SHORT TASK A -
Rewrite the portion of the article on sorting a Pandas DataFrame by multiple columns that opens with the words "How to sort" and closes with "complex sorting requirements.", replacing "arrange" with "order".
SHORT TASK B -
Continue the article on sorting a Pandas DataFrame by multiple columns, beginning directly after its final sentence.

How to sort a Pandas DataFrame by multiple columns in Python?
Sorting is a fundamental operation applied to dataframes to arrange data based on specific conditions. Dataframes can be sorted alphabetically or numerically, providing flexibility in organizing information. This article explores the process of sorting a Pandas Dataframe by multiple columns, demonstrating the versatile capabilities of Pandas in handling complex sorting requirements.
Sort DataFrame by One or More Columns Syntax
Syntax: df_name.sort_values(by column_name, axis=0, ascending=True, inplace=False, kind=’quicksort’, na_position=’last’, ignore_index=False, key=None)
Parameters:
- by: name of list or column it should sort by
- axis: Axis to be sorted.(0 or ‘axis’ 1 or ‘column’) by default its 0.(column number)
- ascending: Sorting ascending or descending. Specify lists of bool values for multiple sort orders. The list of bool values must match the no. of values of ‘by’ i.e. column_names. By default it is true.
- inplace: By default it is false. but if its value is true it performs operation in-place i.e. in proper place.
- kind: Choice of sorting algorithm like quick sort. merge sort, heap sort. by default it is quick sort.
Ways to Sort DataFrame by One or More Columns
There are various way to Sort DataFrame by One or More Columns. here we are discussing some generally used method for Sort DataFrame by One or More Columns those are follows.
Creating a DataFrame
In this example code creates a Pandas DataFrame with columns ‘Name’, ‘Age’, and ‘Rank’. The ‘Name’ column contains names, the ‘Age’ column represents ages, and the ‘Rank’ column contains numerical values with some NaN (Not a Number) entries.

DATA EXCERPT -
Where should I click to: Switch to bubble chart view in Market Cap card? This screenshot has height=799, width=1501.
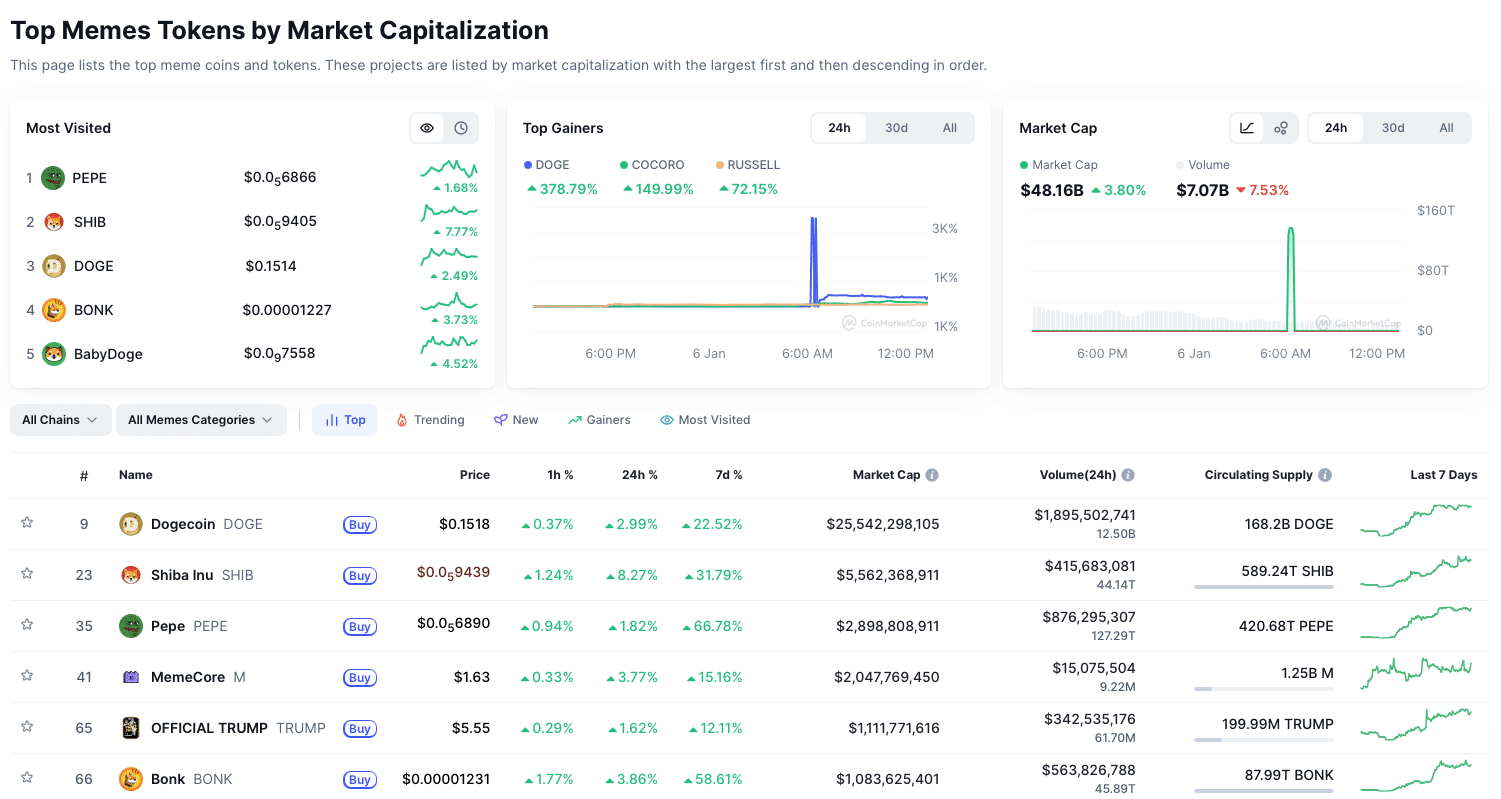point(1281,128)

WRITTEN ANSWER A -
How to sort a Pandas DataFrame by multiple columns in Python?
Sorting is a fundamental operation applied to dataframes to order data based on specific conditions. Dataframes can be sorted alphabetically or numerically, providing flexibility in organizing information. This article explores the process of sorting a Pandas Dataframe by multiple columns, demonstrating the versatile capabilities of Pandas in handling complex sorting requirements.

WRITTEN ANSWER B -
Python3
import numpy as np
import pandas as pd
df = pd.DataFrame({ 'Name' : [ 'Raj' , 'Akhil' , 'Sonum' , 'Tilak' , 'Divya' , 'Megha' ],
'Age' : [ 20 , 22 , 21 , 19 , 17 , 23 ],
'Rank' : [ 1 , np.nan, 8 , 9 , 4 , np.nan]})
df
|
Output:
Name Age Rank
0 Raj 20 1.0
1 Akhil 22 NaN
2 Sonum 21 8.0
3 Tilak 19 9.0
4 Divya 17 4.0
5 Megha 23 NaN
Sort DataFrame by One or More Columns Using sort_values() method
Use pandas’ `sort_values()` method to easily organize a DataFrame by one or more columns, specifying column names and sorting direction with the `ascending` parameter.
Sort by Single Column
In this example the below code sorts the DataFrame ‘df’ by the ‘Age’ column in descending order and prints the resulting sorted DataFrame, ‘sorted_df.’ ascending value is false so, DataFrame is sorted into descending order.
Python3
print ( 'SORTED DATAFRAME' )
sorted_df = df.sort_values(by = [ 'Age' ], ascending = False )
print (sorted_df)
|
Output:
SORTED DATAFRAME
Name Age Rank
5 Megha 23 NaN
1 Akhil 22 NaN
2 Sonum 21 8.0
0 Raj 20 1.0
3 Tilak 19 9.0
4 Divya 17 4.0
Sort By Two Column
In this example code sorts the DataFrame “df” by ‘Rank’ in ascending order and ‘Age’ in descending order, placing missing values first, and prints the resulting sorted DataFrame as “sorted_df.” DataFrame is sorted according to ‘Rank’ column and the nan values are positioned at the first.
Python3
print ( 'SORTED DATAFRAME' )
sorted_df = df.sort_values(by = [ 'Rank' , 'Age' ], ascending = [ True , False ], na_position = 'first' )
print (sorted_df)
|
Output:
SORTED DATAFRAME
Name Age Rank
1 Akhil 22 NaN
5 Megha 23 NaN
0 Raj 20 1.0
4 Divya 17 4.0
2 Sonum 21 8.0
3 Tilak 19 9.0
Sort by Multiple Column
In the above example the dataframe is sorted based on the ‘Rank’ column, but the index number is started with 0 because we have given parameter ‘ignore_index = True’. In other examples the index is unordered because we have not given ‘ignore_index’ parameter.
Python3
print ( 'SORTED DATAFRAME' )
sorted_df = df.sort_values(by = [ 'Name' , 'Rank' ], axis = 0 ,
ascending = [ False , True ],
inplace = False ,
kind = 'quicksort' , na_position = 'first' ,
ignore_index = True , key = None )
print (sorted_df)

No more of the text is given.